▶ [Aim of the exercise] Match the string "cell" against each line below, and copy every line that matches.

(Stored dataset items)

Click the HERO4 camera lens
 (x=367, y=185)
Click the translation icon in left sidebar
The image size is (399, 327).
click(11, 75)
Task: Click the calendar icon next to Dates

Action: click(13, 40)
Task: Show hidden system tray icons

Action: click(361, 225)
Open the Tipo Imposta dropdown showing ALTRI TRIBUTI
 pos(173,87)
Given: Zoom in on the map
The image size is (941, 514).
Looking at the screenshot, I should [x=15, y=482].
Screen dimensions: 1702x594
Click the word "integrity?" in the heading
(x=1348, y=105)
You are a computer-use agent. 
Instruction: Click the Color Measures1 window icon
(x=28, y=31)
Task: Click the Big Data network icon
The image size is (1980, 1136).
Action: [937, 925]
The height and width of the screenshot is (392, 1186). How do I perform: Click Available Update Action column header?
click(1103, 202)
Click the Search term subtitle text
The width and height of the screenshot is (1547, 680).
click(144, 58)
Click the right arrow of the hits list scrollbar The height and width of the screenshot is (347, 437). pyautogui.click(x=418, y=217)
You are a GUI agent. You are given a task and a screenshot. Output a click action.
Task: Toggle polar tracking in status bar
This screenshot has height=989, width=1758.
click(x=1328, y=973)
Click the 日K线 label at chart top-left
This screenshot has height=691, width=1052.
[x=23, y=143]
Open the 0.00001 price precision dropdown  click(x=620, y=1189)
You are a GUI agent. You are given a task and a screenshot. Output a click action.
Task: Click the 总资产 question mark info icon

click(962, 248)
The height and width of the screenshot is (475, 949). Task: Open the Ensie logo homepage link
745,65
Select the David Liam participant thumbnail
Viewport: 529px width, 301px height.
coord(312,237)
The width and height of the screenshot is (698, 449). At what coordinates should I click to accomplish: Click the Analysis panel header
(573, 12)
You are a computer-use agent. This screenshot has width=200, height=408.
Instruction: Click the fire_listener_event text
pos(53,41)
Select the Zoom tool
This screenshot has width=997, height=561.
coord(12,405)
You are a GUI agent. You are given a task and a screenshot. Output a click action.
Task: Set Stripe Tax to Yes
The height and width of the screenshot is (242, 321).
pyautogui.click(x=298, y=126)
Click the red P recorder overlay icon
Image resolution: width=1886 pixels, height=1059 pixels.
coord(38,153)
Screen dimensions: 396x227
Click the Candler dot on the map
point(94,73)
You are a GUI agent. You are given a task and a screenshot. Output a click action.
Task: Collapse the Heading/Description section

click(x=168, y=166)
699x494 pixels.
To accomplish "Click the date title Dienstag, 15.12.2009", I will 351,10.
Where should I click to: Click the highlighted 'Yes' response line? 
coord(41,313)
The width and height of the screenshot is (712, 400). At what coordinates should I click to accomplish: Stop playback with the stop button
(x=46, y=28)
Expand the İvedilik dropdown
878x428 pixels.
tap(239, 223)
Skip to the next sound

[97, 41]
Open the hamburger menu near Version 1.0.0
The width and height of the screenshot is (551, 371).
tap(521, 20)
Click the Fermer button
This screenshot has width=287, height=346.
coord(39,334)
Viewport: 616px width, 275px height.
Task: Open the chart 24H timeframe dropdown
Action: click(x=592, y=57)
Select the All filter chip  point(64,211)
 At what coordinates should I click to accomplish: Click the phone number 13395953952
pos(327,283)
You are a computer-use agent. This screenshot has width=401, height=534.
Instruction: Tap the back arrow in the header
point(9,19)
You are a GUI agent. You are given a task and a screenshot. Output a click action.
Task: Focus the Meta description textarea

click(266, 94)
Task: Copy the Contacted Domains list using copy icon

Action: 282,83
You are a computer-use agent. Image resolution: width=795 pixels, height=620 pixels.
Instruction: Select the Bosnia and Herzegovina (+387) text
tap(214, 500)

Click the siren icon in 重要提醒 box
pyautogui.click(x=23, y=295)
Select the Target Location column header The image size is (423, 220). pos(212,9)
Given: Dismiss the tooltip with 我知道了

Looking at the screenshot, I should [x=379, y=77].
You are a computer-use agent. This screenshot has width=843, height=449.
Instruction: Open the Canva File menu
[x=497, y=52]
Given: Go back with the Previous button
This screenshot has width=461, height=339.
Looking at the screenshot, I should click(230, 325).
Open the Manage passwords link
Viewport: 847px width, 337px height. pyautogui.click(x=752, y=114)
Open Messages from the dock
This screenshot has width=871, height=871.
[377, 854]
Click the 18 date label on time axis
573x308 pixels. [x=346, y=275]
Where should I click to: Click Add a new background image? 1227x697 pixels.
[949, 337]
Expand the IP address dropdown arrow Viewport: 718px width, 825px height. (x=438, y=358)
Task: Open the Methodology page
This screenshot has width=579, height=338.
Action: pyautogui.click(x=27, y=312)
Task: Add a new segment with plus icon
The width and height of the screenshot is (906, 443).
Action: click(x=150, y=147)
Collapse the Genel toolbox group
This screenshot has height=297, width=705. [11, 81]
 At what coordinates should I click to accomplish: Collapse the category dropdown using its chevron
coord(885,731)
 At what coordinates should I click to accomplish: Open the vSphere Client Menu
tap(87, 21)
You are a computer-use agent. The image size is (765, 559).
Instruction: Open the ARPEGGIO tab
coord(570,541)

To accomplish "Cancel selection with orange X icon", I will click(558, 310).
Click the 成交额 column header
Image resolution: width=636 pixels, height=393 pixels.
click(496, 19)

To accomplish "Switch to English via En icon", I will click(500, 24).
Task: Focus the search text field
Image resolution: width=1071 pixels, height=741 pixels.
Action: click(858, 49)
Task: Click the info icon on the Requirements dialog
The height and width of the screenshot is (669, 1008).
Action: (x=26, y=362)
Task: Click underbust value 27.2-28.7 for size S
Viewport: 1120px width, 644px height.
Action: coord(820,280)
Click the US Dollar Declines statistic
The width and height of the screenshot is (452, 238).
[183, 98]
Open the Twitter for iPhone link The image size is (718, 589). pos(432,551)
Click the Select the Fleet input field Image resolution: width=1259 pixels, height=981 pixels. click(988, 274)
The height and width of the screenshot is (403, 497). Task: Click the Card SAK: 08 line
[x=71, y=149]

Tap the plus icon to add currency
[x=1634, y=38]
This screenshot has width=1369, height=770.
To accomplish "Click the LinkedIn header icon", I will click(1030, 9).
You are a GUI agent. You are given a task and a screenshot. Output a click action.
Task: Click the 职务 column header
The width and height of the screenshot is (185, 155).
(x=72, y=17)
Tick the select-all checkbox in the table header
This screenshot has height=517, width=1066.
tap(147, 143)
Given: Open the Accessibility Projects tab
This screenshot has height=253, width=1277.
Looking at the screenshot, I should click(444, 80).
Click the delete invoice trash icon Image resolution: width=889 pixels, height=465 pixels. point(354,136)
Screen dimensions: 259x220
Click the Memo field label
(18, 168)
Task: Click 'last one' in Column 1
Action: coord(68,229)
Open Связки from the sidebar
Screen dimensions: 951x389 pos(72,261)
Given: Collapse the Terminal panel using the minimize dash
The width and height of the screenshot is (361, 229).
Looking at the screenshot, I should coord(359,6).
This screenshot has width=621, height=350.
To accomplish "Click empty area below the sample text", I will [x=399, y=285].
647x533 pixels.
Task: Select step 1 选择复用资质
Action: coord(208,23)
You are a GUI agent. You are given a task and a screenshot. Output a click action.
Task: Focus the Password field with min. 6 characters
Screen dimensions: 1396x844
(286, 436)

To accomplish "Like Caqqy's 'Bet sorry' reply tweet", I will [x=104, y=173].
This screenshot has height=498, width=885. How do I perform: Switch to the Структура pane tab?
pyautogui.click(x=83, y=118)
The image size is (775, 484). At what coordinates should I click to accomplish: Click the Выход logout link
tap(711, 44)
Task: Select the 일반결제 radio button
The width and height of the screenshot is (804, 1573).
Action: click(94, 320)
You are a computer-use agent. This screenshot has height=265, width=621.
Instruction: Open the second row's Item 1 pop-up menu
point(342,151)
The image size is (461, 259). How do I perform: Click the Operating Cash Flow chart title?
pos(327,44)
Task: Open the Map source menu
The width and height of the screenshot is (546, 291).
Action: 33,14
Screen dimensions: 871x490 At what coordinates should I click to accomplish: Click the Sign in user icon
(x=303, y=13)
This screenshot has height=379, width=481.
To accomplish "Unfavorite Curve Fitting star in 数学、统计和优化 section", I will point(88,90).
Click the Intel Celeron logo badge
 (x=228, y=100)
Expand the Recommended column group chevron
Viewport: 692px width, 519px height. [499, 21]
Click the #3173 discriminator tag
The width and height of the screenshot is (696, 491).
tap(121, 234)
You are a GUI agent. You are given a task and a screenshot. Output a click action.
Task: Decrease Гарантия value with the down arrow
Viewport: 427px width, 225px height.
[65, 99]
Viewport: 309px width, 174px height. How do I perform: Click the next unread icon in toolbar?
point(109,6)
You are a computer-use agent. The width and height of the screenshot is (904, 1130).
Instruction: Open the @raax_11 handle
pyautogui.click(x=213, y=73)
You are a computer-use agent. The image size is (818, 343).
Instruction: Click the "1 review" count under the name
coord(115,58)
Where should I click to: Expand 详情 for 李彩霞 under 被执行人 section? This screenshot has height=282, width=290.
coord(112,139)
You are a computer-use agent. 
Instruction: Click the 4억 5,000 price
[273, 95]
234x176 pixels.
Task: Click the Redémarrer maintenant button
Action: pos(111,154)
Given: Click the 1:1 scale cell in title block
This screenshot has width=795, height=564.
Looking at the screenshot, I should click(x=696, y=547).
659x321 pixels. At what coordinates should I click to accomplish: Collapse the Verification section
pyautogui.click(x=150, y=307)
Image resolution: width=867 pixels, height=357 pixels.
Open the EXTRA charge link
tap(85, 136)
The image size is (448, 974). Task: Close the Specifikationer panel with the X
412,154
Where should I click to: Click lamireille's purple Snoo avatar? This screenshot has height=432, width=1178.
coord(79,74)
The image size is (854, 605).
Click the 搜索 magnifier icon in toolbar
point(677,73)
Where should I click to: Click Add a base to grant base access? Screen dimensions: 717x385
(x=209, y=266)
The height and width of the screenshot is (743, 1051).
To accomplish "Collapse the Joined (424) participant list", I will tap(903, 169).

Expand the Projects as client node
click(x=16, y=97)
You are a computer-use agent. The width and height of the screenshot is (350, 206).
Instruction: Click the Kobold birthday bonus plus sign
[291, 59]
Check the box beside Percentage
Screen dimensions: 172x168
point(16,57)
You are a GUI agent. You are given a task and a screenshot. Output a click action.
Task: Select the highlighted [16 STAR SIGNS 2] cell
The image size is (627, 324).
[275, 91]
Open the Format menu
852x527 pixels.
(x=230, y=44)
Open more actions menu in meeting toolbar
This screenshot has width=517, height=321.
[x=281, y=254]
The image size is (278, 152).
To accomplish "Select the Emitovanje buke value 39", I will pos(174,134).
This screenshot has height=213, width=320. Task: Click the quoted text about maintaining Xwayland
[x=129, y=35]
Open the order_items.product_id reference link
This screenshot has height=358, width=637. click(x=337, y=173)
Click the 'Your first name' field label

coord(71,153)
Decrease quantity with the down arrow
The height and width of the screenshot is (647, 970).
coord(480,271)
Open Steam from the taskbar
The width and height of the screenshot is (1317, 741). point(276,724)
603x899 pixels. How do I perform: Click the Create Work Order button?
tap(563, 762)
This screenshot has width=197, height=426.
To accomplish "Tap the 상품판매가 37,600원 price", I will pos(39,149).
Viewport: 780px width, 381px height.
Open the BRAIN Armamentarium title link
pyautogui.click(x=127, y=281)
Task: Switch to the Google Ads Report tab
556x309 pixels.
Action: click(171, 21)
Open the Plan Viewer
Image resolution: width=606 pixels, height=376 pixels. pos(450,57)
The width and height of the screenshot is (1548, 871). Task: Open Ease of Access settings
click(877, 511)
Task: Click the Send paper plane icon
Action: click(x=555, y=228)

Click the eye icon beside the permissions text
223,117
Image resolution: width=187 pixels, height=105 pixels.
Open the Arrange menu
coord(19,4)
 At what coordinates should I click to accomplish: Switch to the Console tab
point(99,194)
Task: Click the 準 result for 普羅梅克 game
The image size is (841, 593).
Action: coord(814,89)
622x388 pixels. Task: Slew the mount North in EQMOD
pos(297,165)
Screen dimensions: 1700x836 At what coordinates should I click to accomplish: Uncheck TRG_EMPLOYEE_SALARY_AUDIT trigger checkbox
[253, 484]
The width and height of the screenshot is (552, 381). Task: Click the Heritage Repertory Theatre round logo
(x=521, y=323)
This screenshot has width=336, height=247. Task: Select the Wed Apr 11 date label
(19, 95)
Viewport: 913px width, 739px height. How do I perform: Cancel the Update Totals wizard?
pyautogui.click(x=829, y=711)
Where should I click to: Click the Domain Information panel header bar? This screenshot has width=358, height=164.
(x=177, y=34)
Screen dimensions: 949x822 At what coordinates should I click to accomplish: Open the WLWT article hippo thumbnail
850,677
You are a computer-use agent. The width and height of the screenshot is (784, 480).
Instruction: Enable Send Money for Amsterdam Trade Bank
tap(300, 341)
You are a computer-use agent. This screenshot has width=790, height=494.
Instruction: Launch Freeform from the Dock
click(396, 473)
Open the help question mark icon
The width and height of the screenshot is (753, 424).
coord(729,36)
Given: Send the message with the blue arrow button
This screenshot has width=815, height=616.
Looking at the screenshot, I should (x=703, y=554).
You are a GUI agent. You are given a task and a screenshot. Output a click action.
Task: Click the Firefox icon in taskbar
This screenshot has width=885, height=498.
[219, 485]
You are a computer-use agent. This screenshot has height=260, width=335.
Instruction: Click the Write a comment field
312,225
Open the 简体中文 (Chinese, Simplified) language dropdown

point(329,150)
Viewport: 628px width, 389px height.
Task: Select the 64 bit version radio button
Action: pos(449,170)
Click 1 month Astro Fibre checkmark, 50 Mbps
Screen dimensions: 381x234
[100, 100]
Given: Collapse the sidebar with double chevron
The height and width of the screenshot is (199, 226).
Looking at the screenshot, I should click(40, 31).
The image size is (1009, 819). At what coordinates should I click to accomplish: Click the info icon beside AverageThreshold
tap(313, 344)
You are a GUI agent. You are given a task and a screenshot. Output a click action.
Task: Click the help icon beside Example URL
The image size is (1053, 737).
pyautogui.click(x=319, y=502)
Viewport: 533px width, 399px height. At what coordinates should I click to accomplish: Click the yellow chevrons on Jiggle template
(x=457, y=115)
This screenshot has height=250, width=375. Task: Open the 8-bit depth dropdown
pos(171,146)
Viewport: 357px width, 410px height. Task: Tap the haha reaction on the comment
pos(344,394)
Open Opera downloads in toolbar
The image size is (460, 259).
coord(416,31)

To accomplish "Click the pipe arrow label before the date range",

▶ [Result below]
Given: Click the 1:1 scale cell in title block
Task: Select the highlighted [16 STAR SIGNS 2] cell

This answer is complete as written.